“The Commission is not in possession of any evidence regarding potential issues related to the use of Kaspersky Lab products,” reads a letter from an EC representative to a Belgian member of parliament, dated last Friday.
The European Commission was responding to a request by Belgian MEP Gerolf Annemans who asked last month if it knows “of any reason other than certain press articles that justifies the labelling of Kaspersky as ‘dangerous’ or ‘malicious’.” Annemans also wanted to know if other programs and devices, other than those of Kaspersky, were also flagged as “malicious.”
Reacting to the latest EU letter, Kaspersky said, “this is another evidence not to let the geopolitical agenda fool you with fake news.”
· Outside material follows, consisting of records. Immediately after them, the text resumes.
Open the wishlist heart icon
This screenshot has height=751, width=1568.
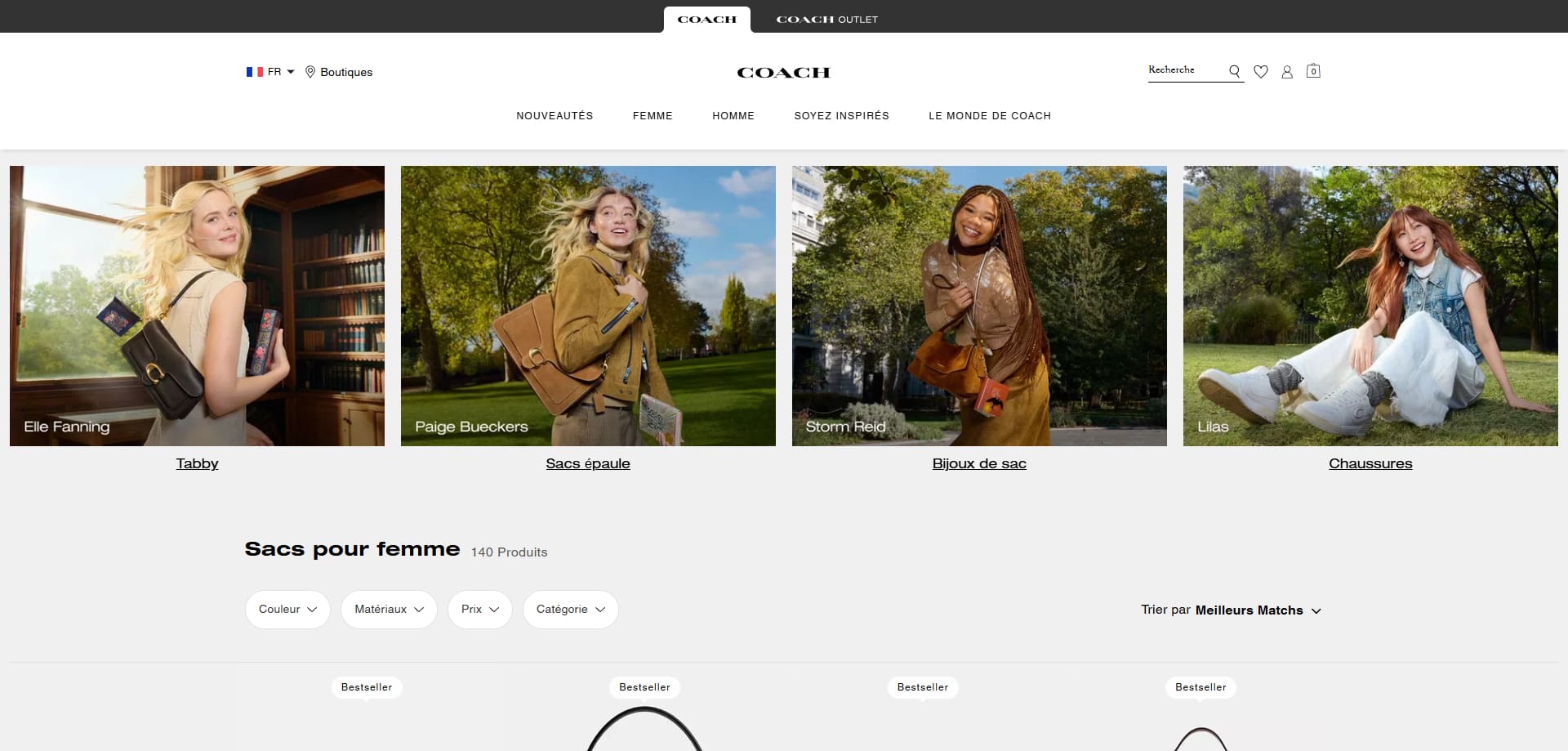1261,72
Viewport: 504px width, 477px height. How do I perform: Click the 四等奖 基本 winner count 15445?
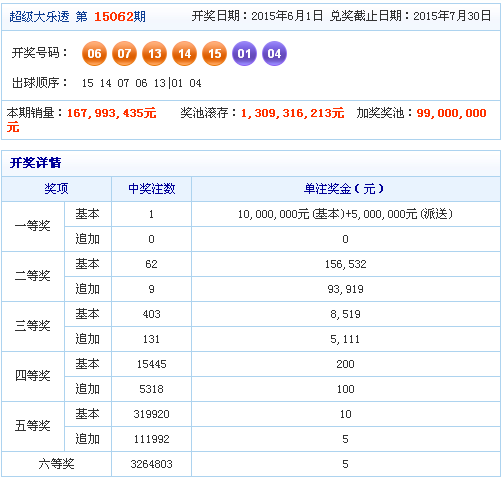point(152,364)
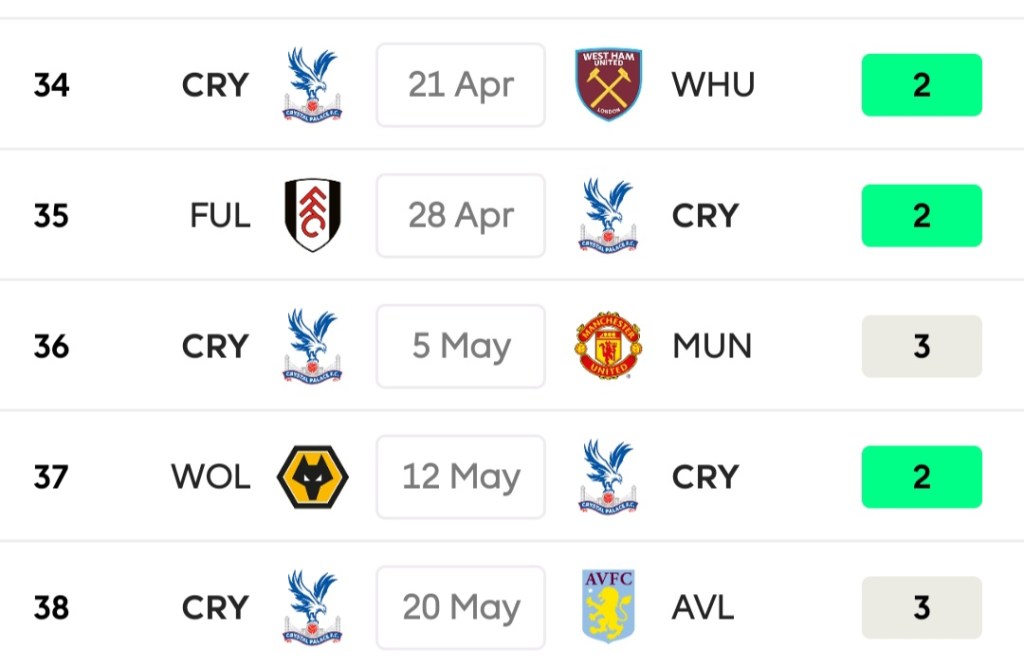
Task: Click the West Ham United crest
Action: click(x=608, y=85)
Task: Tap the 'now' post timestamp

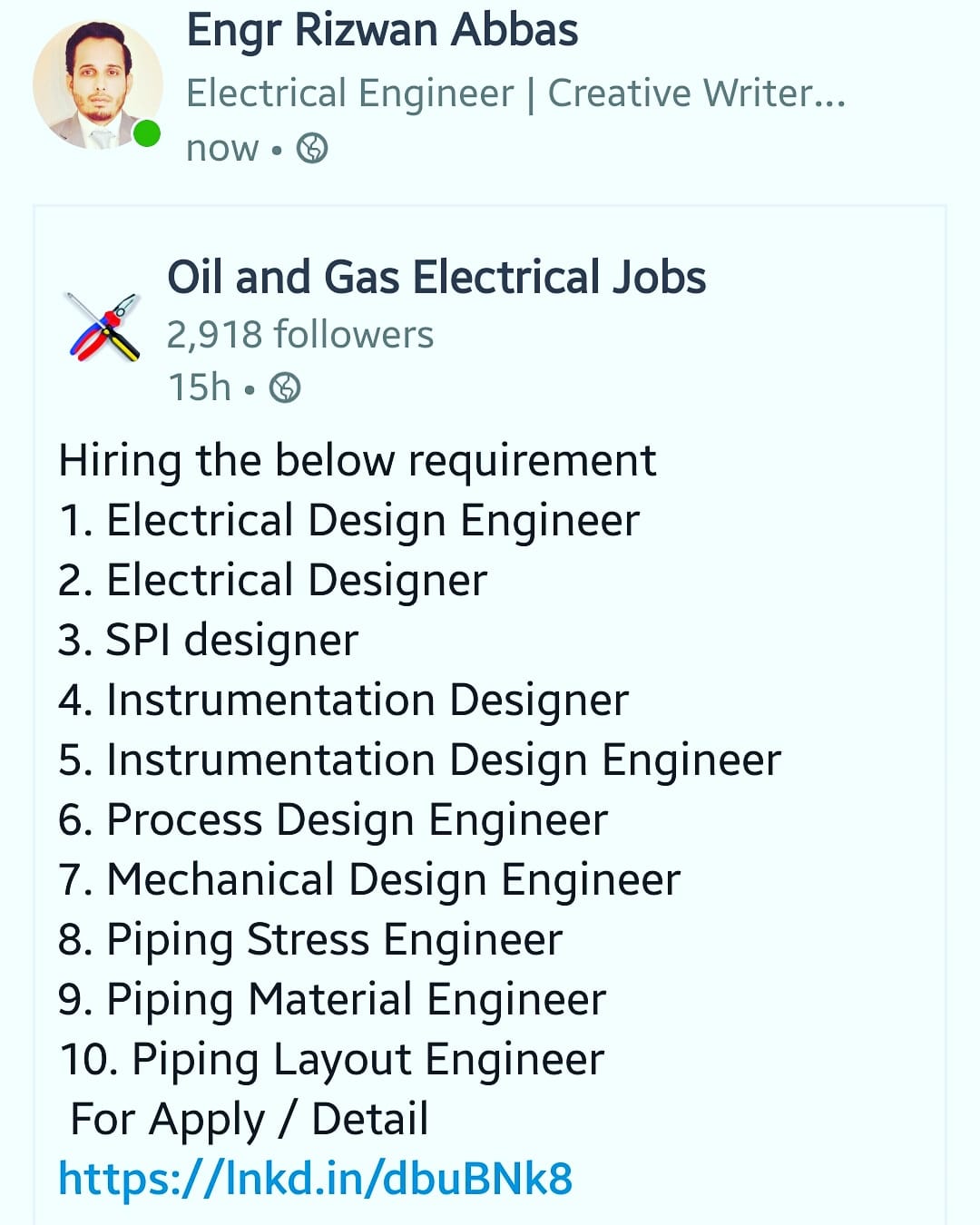Action: click(222, 148)
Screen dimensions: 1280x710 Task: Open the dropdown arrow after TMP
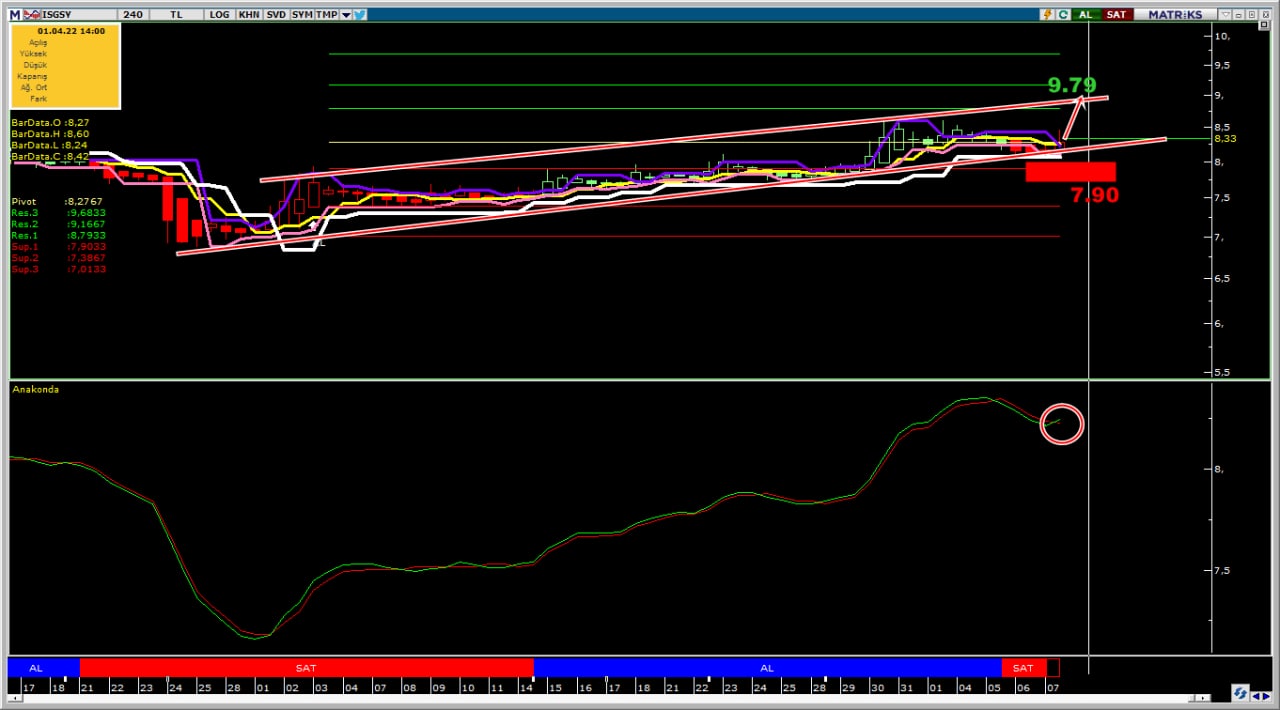pyautogui.click(x=346, y=14)
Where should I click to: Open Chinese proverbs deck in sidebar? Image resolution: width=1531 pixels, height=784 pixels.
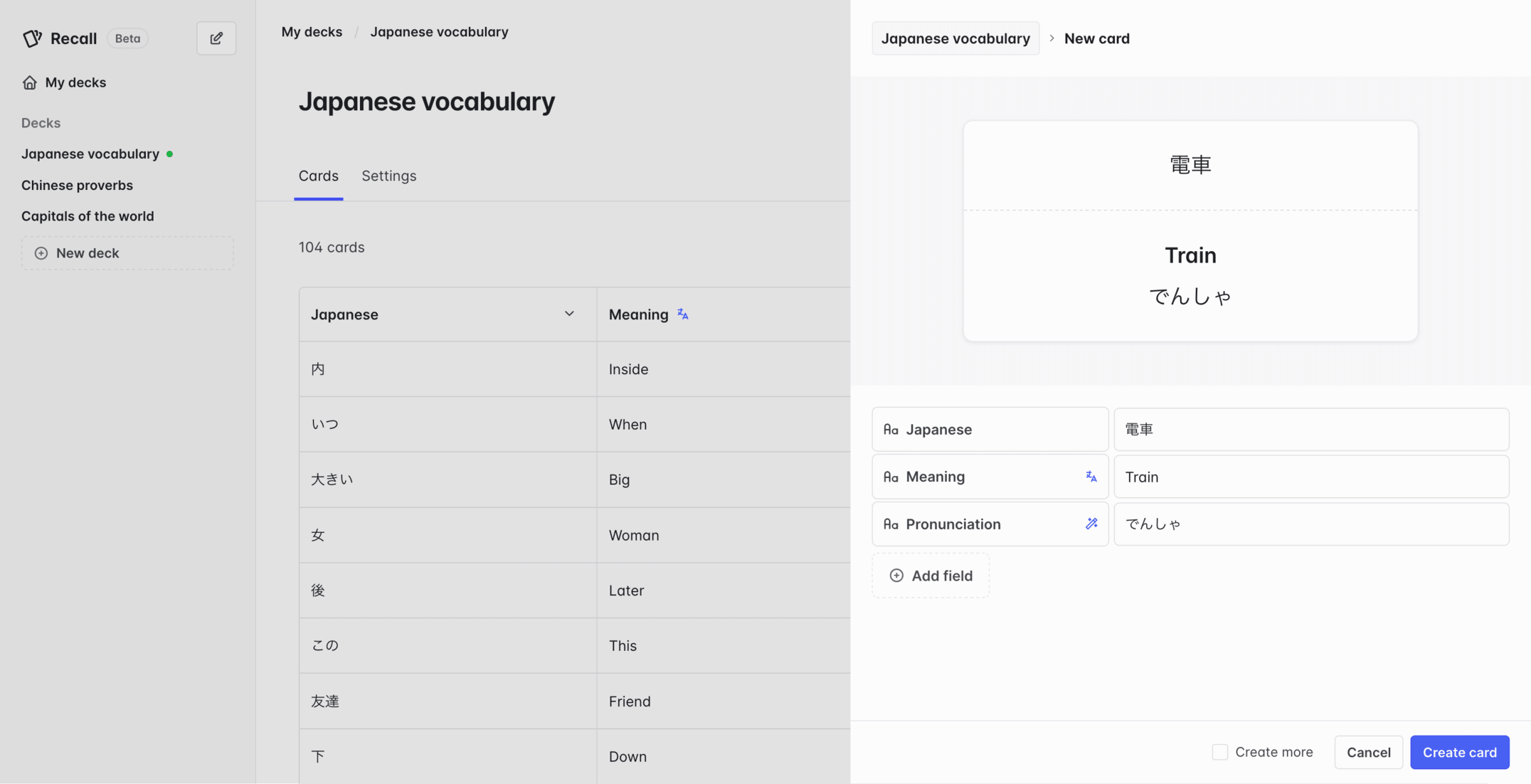77,185
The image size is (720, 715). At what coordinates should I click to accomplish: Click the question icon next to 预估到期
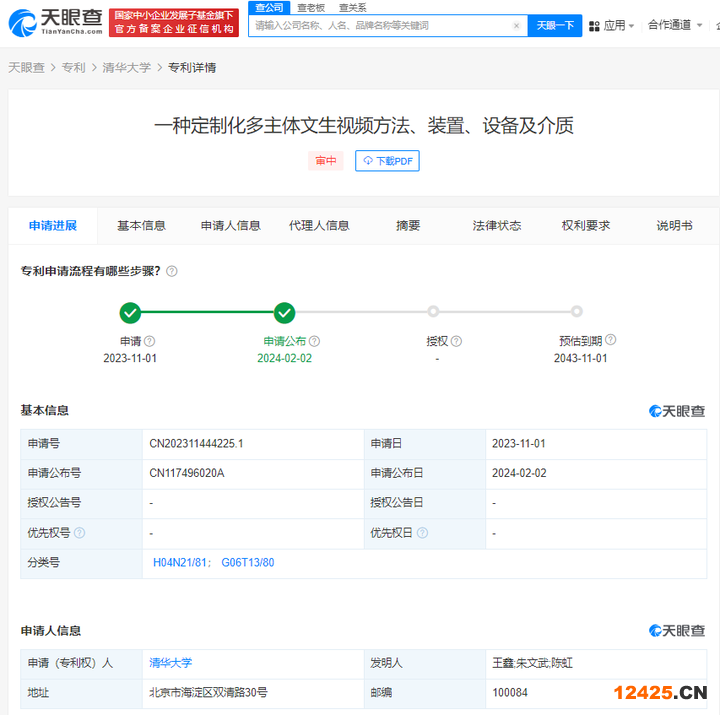coord(611,340)
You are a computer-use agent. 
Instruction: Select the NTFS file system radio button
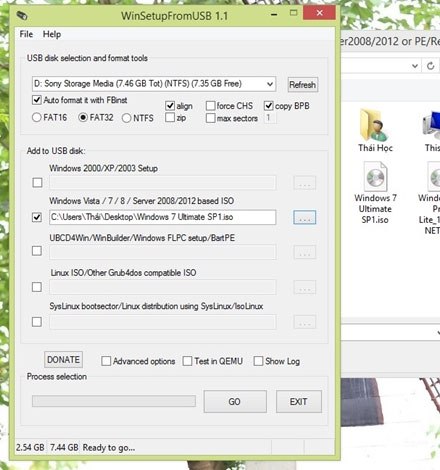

The EU’s proclamation of Kaspersky software as “malicious” did not happen in a vacuum. The announcement came at a time of unprecedented Russian hysteria, originating in the US. In 2017, Special Counsel Robert Mueller’s ‘Russiagate’ investigation was in its infancy, talk of collusion dominated the airwaves… and Kaspersky wasn’t left untouched either.
The Department of Homeland Security banned all federal agencies from using Kaspersky software in September 2017, citing national security concerns but providing no evidence. Company founder and Chief Executive Eugene Kaspersky denounced the move as “baseless paranoia at best,” and the company filed a lawsuit.